I went into Where The Wild Things Are with high hopes after watching the trailer numerous times and hearing from a lot of people that the book, written by Maurice Sendak and published in 1963, was one of their favourite childhood stories.
Also, the movie was directed by Spike Jonze, who worked with writer Charlie Kaufman on two of my favourite movies of all time, Being John Malkovich and Adaptation. Besides that, Jonze mainly directs music videos and TV commercials, for which he has received numerous awards.
I have only the vaguest recollection of reading the book when I was young, and as such, went into the movie hardly knowing anything about the plotline or the characters, which was probably a good thing as the original children’s book was only 48 pages long and thus had to be expanded and changed considerably to make up the 100-odd minute screenplay.
Sadly, I found the movie didn’t live up to my expectations. The feeling I got from watching the trailer (which features the epic Arcade Fire song ‘Wake Up’) was that this was a deep and significant piece of filmmaking that was guaranteed to pull at the heartstrings and was loaded with meaning and profundity.
The actual experience of watching the film was very far from being meaningful or profound and I left the cinema feeling like I’d missed something, some kind of vital clue to help unlock this movie for me, because I found it disjointed and largely inaccessible.
Where The Wild Things Are tells the story of Max (played by Max Records), a troubled young boy who’s parents have divorced and who lives with his mother and sister, both of whom he has a difficult relationship with. After a huge fight erupts with his mother one night, during which Max dons his wolf suit and bites her, he ends up running away from home and finding a small boat, which he sails to a distant land, inhabited by the large, oafish Wild Things of the story’s title.

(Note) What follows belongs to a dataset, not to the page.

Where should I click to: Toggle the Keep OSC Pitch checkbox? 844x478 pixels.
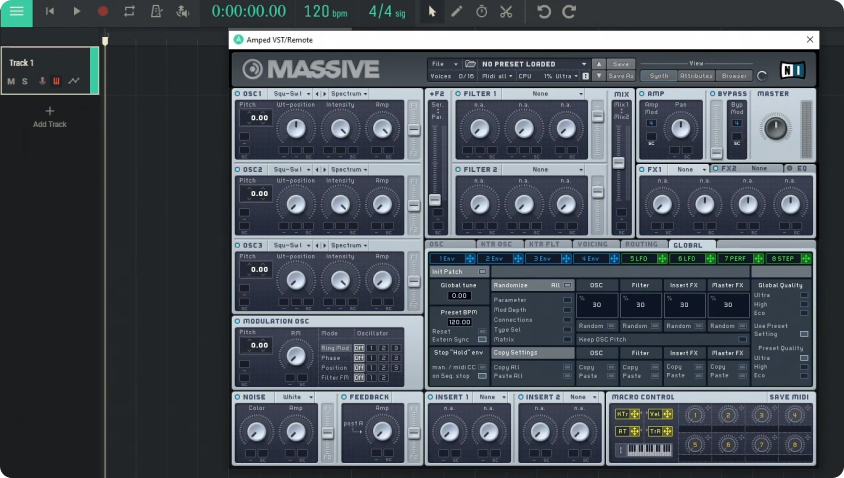click(x=741, y=340)
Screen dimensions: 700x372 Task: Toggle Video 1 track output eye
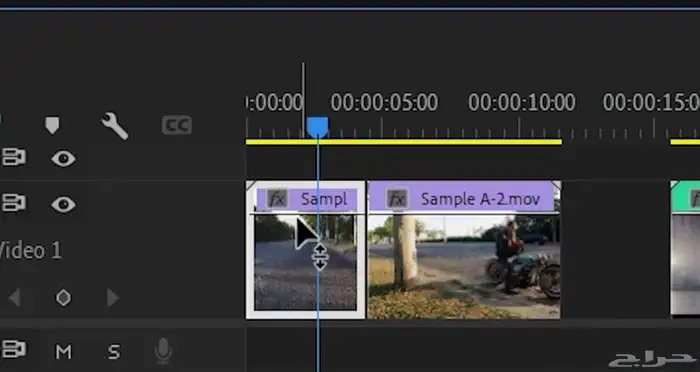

At first, the Wild Things want to eat Max and in a scene that takes a nightmarish turn, they surround him and are on the verge of devouring him when he convinces them that he has magical powers and can explode their heads at will. They then decide to make him their king after which he leads the Wild Things on a ‘rumpus’ through the woods that consists of them smashing trees and rocks, tackling one another and laughing all the while.
Yeah, just wait, it gets weirder.
After the rumpus, the Wild Things all collapse in a huge pile on top of one another and go to sleep, happy and content with their new king, who was sworn in on the condition that he would keep all sadness away forever.
The next day Max goes on a tour of the Wild Thing’s island with Carol (the Wild Thing in all the movie posters, voiced by James Gandolfini). Max is shown a model of the island that Carol has built in a secret cave where Carol likes to be alone. This inspires Max to command the Wild Things to build a massive fort, something that brings them all together as they unite toward a common purpose.
However, before the fort can be completed, Carol’s ‘love interest’ KW brings her friends Bob and Terry (who are owls) to the fort which causes Carol to become angry and overwhelmed with jealousy.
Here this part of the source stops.